• **Problem statement**
Revise the items starting at the line containing "You are a computer-use agent. Screen dimensions: 986x513" and ending at the end of the items, replacing "checkbox" with "toggle" and changing nothing else. Omit the pictures from your answer.

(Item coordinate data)
* * * *

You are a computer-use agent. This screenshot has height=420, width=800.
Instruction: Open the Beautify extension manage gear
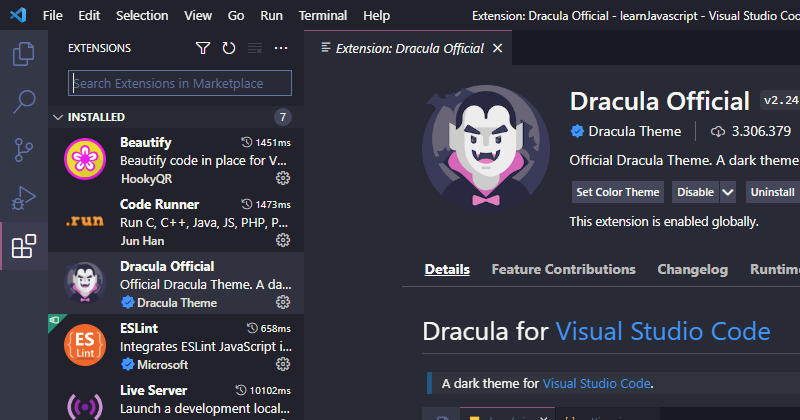point(283,178)
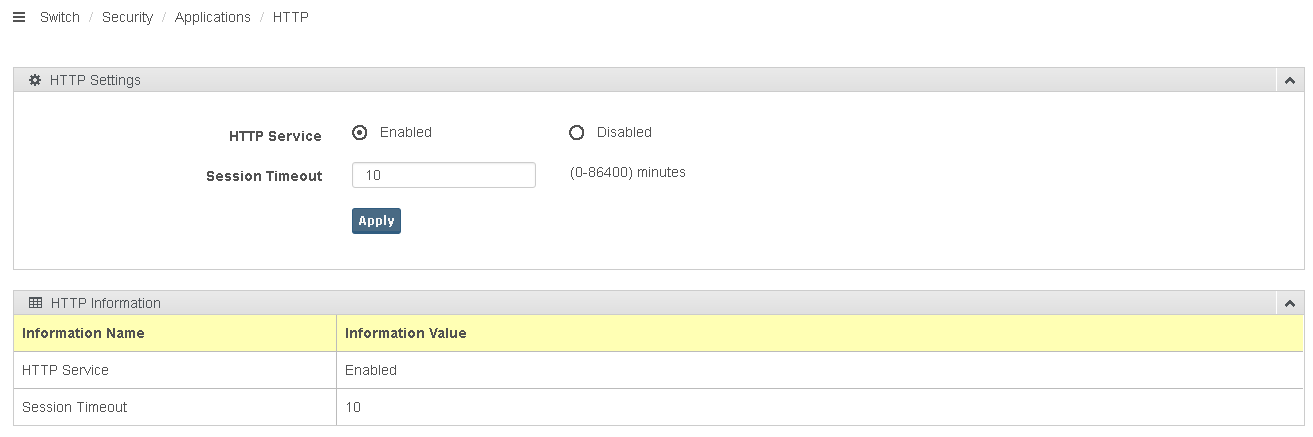This screenshot has width=1313, height=437.
Task: Click the Information Name column header
Action: click(83, 333)
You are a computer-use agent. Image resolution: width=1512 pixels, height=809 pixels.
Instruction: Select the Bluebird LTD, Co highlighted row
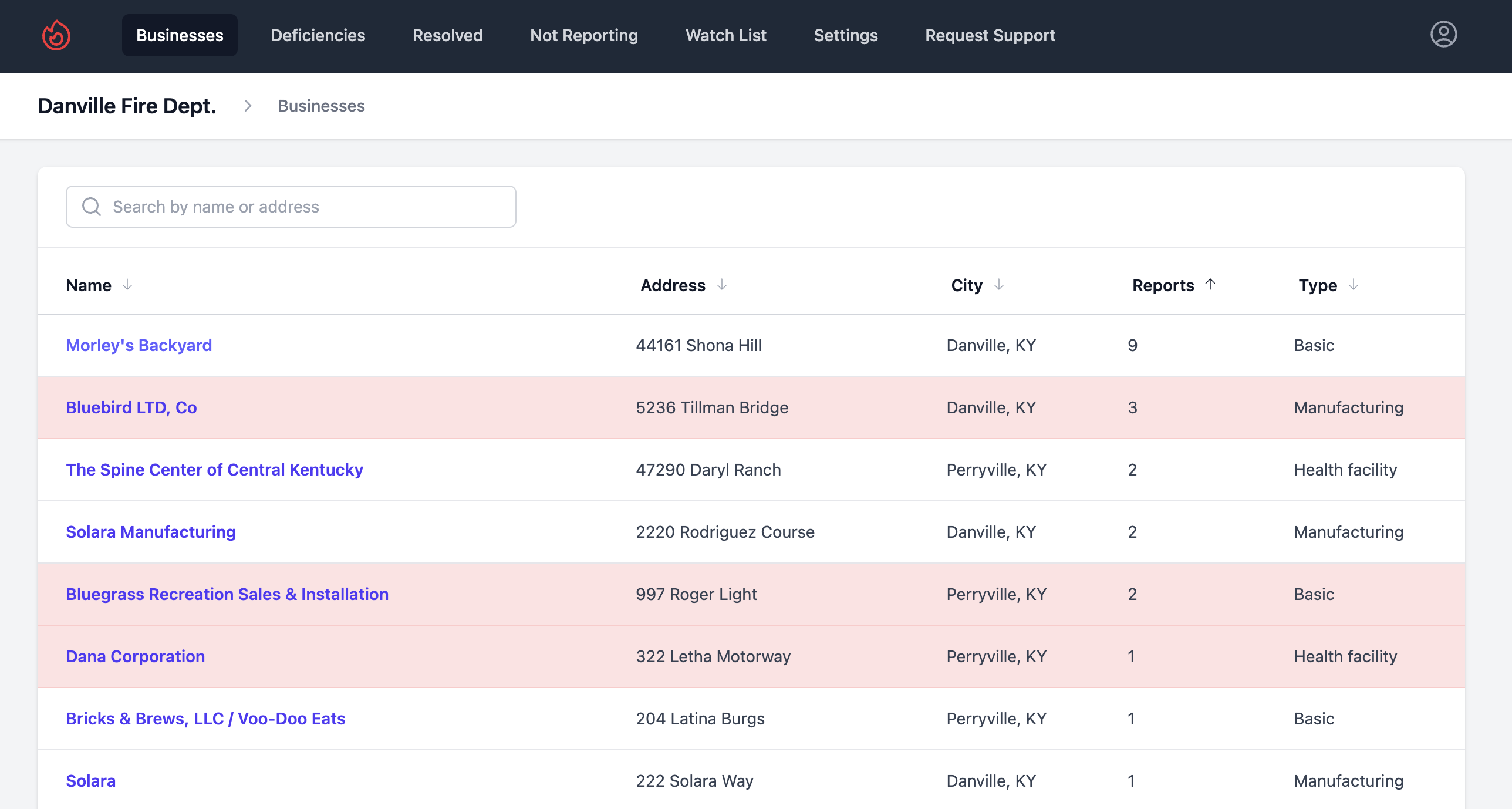point(131,407)
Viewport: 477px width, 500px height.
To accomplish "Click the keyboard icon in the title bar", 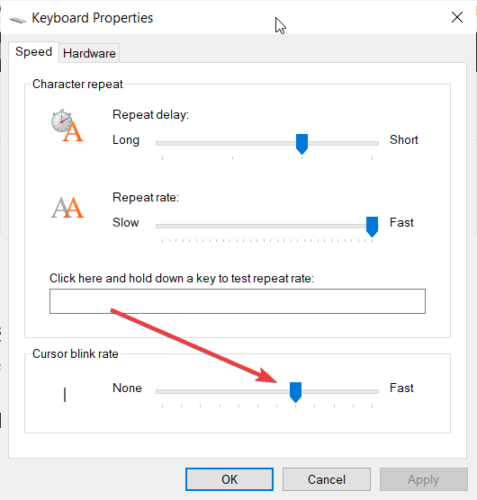I will tap(18, 20).
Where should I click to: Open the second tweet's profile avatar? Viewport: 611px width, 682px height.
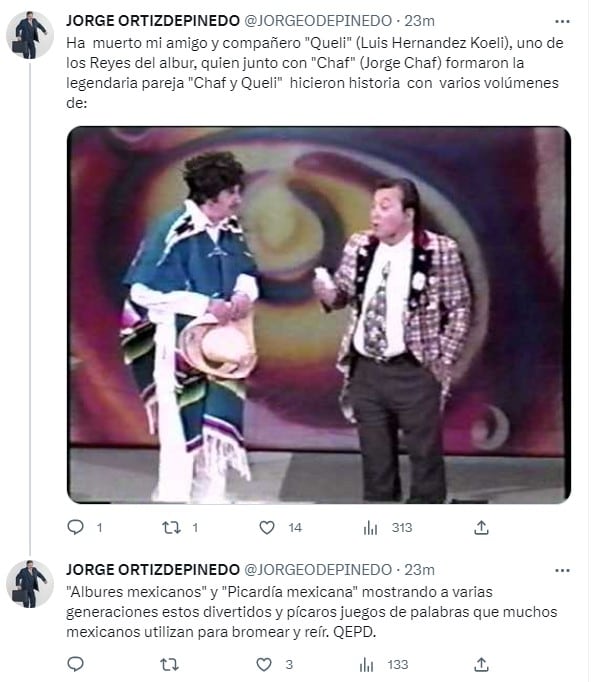point(29,583)
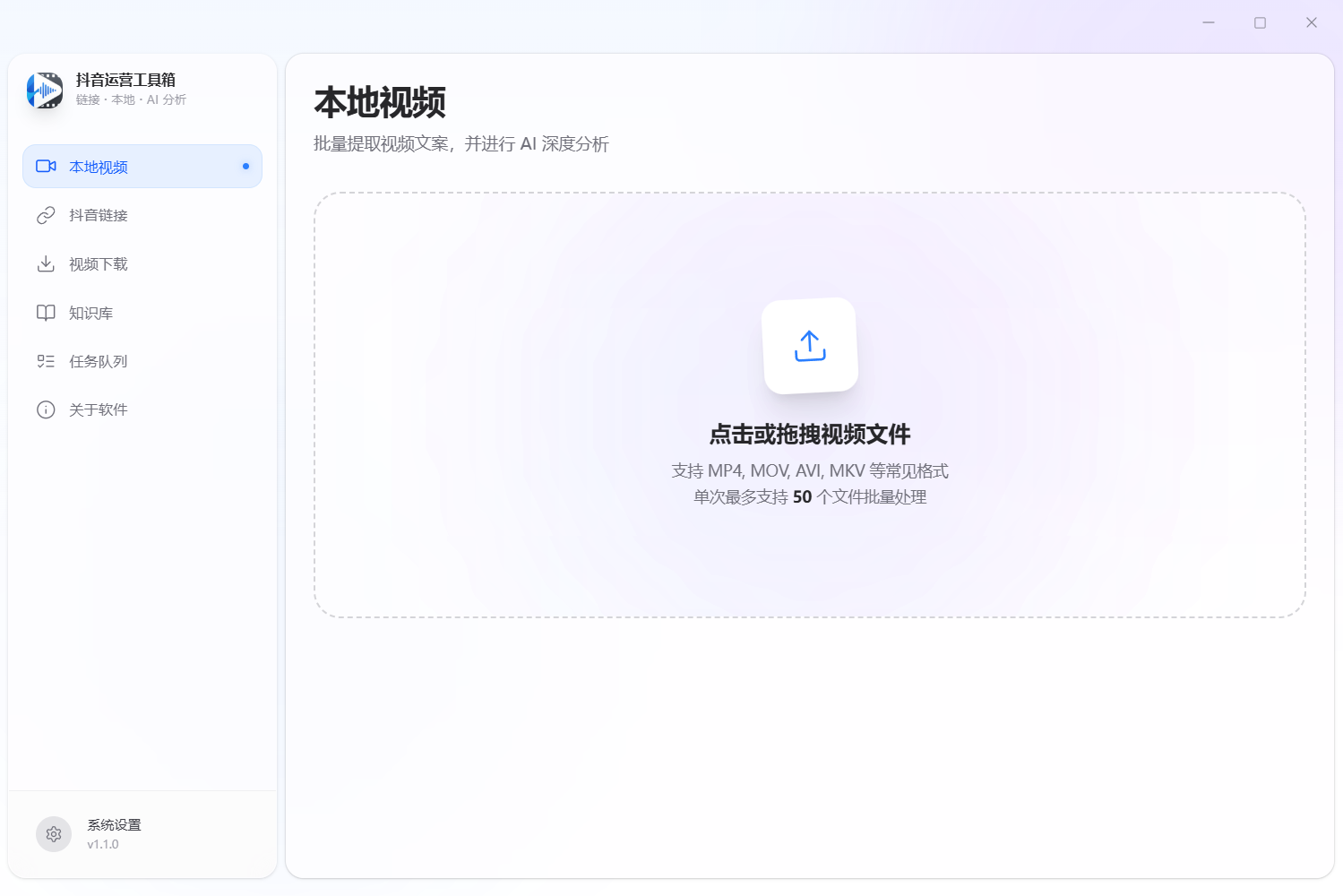This screenshot has width=1343, height=896.
Task: Open the 知识库 menu label
Action: [x=91, y=314]
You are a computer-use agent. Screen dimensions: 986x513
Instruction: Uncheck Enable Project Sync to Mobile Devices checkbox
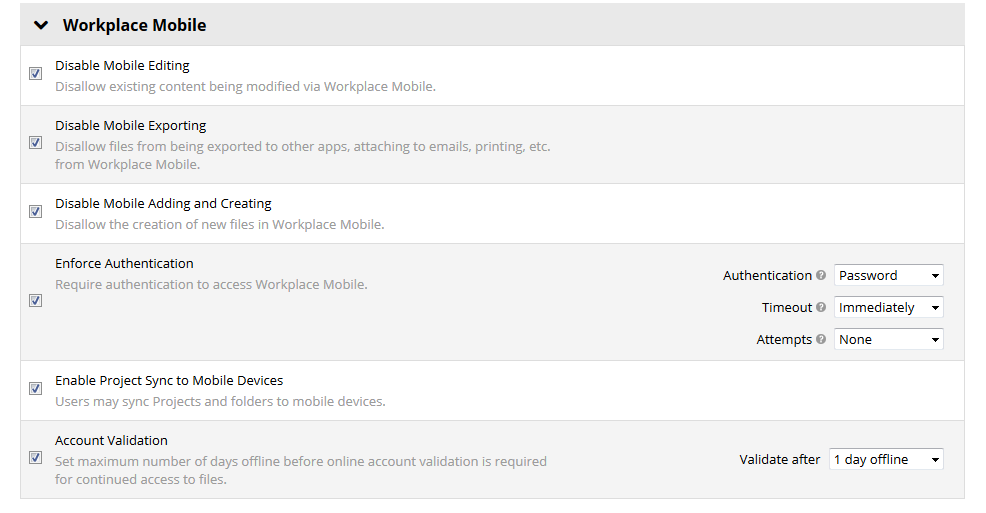[36, 389]
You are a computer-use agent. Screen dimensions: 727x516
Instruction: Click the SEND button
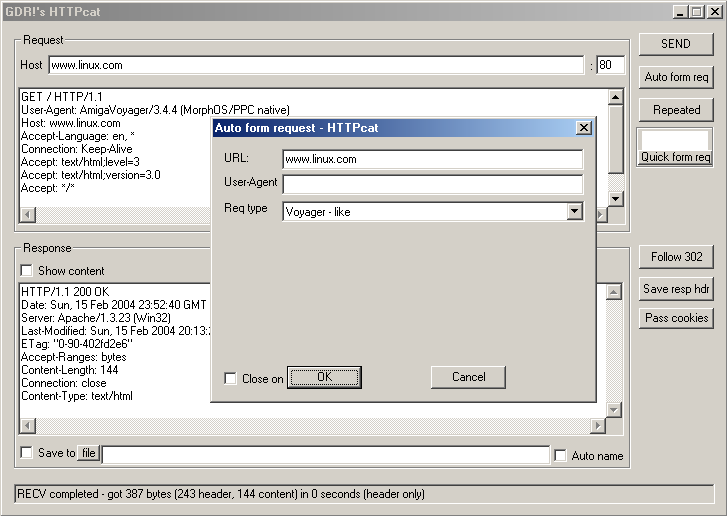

* * * *

• **Output of the task**
You are a computer-use agent. Screen dimensions: 986x513
Instruction: Uncheck Enable Project Sync to Mobile Devices toggle
[36, 389]
You are a computer-use agent. Screen dimensions: 727x516
Instruction: Click the SEND button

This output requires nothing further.